Among the entries below, one stretch runs from the line that contains "Mary Yoshida (25, 177)" through the line that contains "Home (171, 42)". Repeat that stretch exactly, ends included, and only that.

== RECORDS PROVIDED

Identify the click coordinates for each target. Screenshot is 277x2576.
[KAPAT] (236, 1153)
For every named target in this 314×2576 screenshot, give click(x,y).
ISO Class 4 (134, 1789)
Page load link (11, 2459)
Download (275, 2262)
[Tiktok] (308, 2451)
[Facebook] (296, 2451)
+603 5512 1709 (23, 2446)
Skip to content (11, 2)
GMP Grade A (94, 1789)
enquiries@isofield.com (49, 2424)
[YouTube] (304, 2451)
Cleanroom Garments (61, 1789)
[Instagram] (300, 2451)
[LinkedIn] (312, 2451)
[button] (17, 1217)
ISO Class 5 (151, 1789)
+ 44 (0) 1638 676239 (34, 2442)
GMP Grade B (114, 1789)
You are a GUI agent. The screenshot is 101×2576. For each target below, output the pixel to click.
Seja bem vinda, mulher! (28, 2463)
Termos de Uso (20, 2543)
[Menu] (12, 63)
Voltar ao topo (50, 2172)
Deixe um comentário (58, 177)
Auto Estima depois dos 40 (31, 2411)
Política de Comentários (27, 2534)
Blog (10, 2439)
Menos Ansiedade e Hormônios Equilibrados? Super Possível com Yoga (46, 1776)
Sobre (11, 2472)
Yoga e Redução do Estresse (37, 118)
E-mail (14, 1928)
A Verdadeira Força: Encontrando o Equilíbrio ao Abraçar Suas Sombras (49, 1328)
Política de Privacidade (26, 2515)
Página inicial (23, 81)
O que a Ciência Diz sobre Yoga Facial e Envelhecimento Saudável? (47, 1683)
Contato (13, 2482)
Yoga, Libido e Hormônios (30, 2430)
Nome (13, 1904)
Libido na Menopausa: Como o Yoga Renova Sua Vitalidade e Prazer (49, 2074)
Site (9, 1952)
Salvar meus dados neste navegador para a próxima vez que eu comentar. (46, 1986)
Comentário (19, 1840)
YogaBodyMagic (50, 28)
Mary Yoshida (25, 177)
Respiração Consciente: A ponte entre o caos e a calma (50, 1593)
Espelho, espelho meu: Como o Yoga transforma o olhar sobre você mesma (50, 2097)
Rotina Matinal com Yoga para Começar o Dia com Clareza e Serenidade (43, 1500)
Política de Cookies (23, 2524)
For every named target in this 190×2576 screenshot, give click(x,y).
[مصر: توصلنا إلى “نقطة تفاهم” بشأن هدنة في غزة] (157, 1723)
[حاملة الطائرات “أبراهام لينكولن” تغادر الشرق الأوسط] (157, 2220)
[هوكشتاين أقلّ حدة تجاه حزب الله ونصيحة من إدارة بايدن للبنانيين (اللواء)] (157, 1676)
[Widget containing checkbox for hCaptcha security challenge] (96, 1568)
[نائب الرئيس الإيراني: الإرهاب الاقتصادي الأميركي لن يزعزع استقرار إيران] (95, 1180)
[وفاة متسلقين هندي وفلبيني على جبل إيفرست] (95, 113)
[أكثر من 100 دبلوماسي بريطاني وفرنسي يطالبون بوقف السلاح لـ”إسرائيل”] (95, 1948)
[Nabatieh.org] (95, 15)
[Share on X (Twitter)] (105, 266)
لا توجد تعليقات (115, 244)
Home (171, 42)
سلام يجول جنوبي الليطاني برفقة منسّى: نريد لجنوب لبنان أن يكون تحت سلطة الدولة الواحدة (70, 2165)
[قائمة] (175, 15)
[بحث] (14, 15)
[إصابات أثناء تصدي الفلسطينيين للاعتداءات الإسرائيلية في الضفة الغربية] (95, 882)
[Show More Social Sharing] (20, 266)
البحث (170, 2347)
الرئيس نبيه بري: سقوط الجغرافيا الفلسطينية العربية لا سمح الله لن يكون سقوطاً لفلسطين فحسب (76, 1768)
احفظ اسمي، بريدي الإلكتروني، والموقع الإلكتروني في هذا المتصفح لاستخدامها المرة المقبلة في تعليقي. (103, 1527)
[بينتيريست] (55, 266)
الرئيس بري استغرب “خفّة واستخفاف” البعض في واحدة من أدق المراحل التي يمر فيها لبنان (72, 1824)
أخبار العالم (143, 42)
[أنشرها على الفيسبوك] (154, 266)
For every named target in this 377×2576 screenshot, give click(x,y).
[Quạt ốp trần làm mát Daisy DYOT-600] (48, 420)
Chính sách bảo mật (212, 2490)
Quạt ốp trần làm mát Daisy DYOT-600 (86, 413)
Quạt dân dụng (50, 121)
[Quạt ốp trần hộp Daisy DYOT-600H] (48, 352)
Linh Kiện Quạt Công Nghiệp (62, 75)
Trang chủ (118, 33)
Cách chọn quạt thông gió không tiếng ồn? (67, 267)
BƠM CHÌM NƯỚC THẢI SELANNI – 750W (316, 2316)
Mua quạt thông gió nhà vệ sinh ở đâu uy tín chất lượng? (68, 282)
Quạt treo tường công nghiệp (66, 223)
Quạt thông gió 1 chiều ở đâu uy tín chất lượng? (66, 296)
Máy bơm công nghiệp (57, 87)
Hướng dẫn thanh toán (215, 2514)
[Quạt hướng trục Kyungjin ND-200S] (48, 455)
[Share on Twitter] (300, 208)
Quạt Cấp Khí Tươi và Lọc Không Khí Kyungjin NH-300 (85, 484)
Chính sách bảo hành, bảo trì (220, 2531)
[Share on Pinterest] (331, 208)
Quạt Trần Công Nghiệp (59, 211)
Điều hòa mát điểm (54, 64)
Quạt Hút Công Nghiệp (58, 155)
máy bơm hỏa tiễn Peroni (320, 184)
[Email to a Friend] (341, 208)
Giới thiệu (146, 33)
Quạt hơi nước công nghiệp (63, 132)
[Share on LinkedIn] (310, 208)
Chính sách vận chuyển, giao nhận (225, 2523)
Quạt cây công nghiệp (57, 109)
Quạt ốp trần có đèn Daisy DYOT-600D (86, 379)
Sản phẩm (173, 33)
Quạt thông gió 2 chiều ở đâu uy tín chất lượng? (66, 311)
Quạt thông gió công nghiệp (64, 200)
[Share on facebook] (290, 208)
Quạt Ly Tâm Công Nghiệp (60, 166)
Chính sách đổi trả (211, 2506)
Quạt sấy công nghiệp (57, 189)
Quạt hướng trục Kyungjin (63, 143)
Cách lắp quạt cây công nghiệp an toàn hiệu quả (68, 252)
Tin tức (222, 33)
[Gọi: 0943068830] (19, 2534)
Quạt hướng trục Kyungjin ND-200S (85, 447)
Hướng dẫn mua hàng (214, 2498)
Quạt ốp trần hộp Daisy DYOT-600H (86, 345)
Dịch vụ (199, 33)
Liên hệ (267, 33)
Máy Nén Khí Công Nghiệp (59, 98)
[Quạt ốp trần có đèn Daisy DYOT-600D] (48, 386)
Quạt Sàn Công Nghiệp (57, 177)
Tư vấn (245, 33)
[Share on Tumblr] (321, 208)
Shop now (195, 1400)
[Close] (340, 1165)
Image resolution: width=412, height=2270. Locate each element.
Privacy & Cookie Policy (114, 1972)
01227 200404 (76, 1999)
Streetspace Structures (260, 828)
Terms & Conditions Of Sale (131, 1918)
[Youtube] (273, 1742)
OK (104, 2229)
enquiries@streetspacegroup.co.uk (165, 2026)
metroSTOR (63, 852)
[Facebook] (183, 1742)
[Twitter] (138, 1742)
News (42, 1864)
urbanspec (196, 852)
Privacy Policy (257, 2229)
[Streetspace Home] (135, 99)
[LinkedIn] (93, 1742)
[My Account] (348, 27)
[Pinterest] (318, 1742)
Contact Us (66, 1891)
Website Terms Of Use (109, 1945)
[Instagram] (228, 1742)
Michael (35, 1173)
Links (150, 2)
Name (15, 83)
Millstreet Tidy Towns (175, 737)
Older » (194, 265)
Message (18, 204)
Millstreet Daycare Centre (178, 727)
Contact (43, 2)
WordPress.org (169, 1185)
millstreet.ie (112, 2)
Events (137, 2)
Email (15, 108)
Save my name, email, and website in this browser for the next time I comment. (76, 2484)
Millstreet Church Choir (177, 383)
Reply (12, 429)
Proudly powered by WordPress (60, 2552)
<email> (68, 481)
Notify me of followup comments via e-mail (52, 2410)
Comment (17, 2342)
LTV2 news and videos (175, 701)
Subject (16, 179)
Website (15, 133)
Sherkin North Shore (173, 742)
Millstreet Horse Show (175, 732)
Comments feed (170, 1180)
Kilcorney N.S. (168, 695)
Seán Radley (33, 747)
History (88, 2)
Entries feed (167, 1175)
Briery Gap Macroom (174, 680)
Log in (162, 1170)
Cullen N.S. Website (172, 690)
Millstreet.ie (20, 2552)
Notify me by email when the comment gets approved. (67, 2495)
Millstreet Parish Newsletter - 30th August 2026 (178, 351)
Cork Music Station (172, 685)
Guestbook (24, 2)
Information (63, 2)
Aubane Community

====

RESULT OF THE EXERCISE:
Mary Yoshida (25, 177)
Respiração Consciente: A ponte entre o caos e a calma (50, 1593)
Espelho, espelho meu: Como o Yoga transforma o olhar sobre você mesma (50, 2097)
Rotina Matinal com Yoga para Começar o Dia com Clareza e Serenidade (43, 1500)
Política de Cookies (23, 2524)
For every named target in this 190×2576 screenshot, give click(x,y).
[مصر: توصلنا إلى “نقطة تفاهم” بشأن هدنة في غزة] (157, 1723)
[حاملة الطائرات “أبراهام لينكولن” تغادر الشرق الأوسط] (157, 2220)
[هوكشتاين أقلّ حدة تجاه حزب الله ونصيحة من إدارة بايدن للبنانيين (اللواء)] (157, 1676)
[Widget containing checkbox for hCaptcha security challenge] (96, 1568)
[نائب الرئيس الإيراني: الإرهاب الاقتصادي الأميركي لن يزعزع استقرار إيران] (95, 1180)
[وفاة متسلقين هندي وفلبيني على جبل إيفرست] (95, 113)
[أكثر من 100 دبلوماسي بريطاني وفرنسي يطالبون بوقف السلاح لـ”إسرائيل”] (95, 1948)
[Nabatieh.org] (95, 15)
[Share on X (Twitter)] (105, 266)
لا توجد تعليقات (115, 244)
Home (171, 42)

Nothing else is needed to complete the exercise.